- [SOURCE EXTRACT]
2 Street Type Standards
The City of Seattle has developed Street Types that are based on the adjacent land uses and envisioned character of the street in order to guide both future development and capital infrastructure projects. These Street Types provide a vision for, and more specific definition of, the design elements that support Seattle’s Complete Streets policies and respond to the diverse range of conditions throughout the City. They are intended to supplement the traditional functional classification system of streets, which define how a street should function to support the movement of people, goods, and services and provide access to property.
The traditional functional classification system focuses on use and operation (arterial, non-arterial, etc.). Street Types provide evaluative design features necessary to produce a street network that is responsive to the needs and desires of individual communities. These new street types are compatible with the City’s Comprehensive Plan, Seattle 2035 and Seattle’s modal plans. For example, the street type that is appropriate for a main commercial thoroughfare in the heart of Downtown is unlikely to also be appropriate for a small neighborhood commercial center, even though the functional classifications of those two streets may be identical.
The public right-of-way is a vital asset for the City of Seattle, comprising approximately twenty-seven percent of the city’s land area. The design and organization of the right-of-way is critical for ensuring that this asset can deliver the maximum level of benefit and return on investment to support the city’s goals for a safe, connected, affordable, innovative, and vibrant Seattle. The Street Types and design standards presented in the Right-of-Way Improvement Manual are intended to guide public right-of-way improvements with a focus on achieving these goals.

- [CHALLENGE 1] Summarize the street type standards in two sentences.
The street type standards above bear no relation to the records that come after them.

- [ROWS]
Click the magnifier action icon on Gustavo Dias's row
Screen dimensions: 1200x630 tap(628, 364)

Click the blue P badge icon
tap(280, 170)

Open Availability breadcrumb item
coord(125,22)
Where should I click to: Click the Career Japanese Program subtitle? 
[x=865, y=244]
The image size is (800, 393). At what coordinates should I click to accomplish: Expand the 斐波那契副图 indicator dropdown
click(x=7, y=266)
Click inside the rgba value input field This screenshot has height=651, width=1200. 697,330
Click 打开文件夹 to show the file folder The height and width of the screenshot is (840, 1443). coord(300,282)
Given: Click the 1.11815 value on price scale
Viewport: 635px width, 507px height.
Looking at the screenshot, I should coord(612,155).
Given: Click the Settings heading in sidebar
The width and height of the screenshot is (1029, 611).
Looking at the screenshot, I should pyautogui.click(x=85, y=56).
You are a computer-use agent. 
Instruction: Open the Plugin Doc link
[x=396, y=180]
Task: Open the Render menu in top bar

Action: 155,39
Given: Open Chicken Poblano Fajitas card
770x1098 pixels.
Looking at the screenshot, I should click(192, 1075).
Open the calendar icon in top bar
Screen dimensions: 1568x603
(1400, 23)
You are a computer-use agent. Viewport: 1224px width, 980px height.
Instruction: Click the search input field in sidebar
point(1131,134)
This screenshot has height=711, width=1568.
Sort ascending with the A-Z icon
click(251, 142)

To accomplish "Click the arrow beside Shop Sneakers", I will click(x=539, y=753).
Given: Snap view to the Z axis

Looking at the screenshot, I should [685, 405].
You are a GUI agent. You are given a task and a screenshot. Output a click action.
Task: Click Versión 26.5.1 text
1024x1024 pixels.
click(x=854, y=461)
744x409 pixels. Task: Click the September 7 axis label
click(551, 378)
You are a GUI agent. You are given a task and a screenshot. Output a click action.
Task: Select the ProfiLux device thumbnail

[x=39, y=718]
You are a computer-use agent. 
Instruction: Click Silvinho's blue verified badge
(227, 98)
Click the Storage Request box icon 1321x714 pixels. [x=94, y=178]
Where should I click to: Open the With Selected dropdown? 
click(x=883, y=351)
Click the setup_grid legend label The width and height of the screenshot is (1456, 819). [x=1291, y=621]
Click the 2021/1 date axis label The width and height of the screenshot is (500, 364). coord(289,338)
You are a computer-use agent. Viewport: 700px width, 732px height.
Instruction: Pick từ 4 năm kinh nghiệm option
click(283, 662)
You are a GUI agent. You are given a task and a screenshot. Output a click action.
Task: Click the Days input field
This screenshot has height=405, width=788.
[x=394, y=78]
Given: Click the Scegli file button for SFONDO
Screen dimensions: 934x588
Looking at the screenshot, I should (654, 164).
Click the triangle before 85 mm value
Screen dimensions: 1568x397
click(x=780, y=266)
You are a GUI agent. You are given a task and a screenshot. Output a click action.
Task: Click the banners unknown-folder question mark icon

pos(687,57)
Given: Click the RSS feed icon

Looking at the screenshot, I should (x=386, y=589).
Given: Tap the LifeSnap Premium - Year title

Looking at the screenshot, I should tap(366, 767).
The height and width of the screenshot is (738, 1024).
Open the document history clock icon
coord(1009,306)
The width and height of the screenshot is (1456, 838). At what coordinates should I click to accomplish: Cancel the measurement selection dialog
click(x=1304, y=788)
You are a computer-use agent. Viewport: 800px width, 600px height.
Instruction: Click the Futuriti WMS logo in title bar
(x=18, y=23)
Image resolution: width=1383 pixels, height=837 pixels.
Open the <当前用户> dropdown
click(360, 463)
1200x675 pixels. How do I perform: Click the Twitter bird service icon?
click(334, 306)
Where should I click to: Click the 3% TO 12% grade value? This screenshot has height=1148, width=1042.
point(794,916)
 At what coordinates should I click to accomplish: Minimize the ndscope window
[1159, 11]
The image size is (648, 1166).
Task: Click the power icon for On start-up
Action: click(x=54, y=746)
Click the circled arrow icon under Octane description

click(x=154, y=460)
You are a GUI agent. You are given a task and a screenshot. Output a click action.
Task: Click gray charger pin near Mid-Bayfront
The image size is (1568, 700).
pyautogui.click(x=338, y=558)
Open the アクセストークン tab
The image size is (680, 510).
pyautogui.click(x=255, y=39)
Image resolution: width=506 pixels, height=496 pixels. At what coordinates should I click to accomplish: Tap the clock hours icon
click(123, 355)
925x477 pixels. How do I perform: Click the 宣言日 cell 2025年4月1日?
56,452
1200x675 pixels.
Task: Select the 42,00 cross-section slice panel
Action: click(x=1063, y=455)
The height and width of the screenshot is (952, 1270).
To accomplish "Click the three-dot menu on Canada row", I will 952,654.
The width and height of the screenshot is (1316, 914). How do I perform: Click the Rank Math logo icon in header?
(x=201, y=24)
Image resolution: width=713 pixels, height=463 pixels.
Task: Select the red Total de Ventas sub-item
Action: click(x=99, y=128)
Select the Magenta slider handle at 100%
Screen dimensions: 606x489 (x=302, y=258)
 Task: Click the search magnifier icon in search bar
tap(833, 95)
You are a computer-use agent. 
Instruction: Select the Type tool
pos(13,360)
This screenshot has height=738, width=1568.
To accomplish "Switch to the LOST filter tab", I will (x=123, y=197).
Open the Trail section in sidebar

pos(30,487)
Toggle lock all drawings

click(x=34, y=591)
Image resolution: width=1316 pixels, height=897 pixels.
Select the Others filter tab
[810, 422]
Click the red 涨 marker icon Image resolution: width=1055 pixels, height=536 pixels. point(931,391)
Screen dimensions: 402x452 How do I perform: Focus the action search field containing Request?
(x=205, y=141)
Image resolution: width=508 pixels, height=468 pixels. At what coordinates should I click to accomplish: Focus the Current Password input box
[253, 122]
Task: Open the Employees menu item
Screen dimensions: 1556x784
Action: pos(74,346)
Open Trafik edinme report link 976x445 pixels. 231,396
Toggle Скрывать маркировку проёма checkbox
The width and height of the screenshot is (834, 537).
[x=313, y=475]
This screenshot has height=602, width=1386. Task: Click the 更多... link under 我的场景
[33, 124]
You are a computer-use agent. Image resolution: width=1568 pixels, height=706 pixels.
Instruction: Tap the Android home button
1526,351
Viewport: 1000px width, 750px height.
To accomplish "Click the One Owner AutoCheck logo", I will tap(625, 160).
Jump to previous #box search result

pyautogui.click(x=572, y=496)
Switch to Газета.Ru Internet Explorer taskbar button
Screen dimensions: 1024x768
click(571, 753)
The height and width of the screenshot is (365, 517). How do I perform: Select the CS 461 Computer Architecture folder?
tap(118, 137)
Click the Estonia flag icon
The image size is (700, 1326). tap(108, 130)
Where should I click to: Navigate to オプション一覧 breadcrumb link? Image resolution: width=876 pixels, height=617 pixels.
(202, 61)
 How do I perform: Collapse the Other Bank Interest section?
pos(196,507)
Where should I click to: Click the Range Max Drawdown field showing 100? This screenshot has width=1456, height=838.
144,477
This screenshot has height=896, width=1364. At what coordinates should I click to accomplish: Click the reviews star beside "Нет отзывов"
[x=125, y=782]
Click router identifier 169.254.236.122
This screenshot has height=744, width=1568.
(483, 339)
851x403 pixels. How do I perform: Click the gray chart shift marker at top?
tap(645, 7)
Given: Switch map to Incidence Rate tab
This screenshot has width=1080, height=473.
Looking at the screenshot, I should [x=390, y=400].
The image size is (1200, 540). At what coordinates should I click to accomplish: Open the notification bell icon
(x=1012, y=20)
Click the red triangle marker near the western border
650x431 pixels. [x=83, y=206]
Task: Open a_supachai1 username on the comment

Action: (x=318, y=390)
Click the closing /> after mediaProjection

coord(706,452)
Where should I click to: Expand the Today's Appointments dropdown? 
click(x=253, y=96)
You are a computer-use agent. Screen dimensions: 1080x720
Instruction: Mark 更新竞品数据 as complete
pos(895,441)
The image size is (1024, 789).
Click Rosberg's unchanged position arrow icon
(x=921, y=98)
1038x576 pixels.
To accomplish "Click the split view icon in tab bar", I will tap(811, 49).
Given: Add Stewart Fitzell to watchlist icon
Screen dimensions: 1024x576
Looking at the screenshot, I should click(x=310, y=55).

- [CHALLENGE 2] Reproduce the records from their first line up to and including the line with "[x=865, y=244]".

- [COMPLETE OUTPUT 1] The City of Seattle has developed Street Types, based on adjacent land uses and the envisioned character of each street, to guide future development and capital infrastructure projects and to supplement the traditional functional classification system. Because the public right-of-way makes up approximately twenty-seven percent of the city's land area, the Street Types and design standards in the Right-of-Way Improvement Manual are intended to guide its improvements toward a safe, connected, affordable, innovative, and vibrant Seattle.

- [COMPLETE OUTPUT 2]
Click the magnifier action icon on Gustavo Dias's row
Screen dimensions: 1200x630 tap(628, 364)

Click the blue P badge icon
tap(280, 170)

Open Availability breadcrumb item
coord(125,22)
Where should I click to: Click the Career Japanese Program subtitle? 
[x=865, y=244]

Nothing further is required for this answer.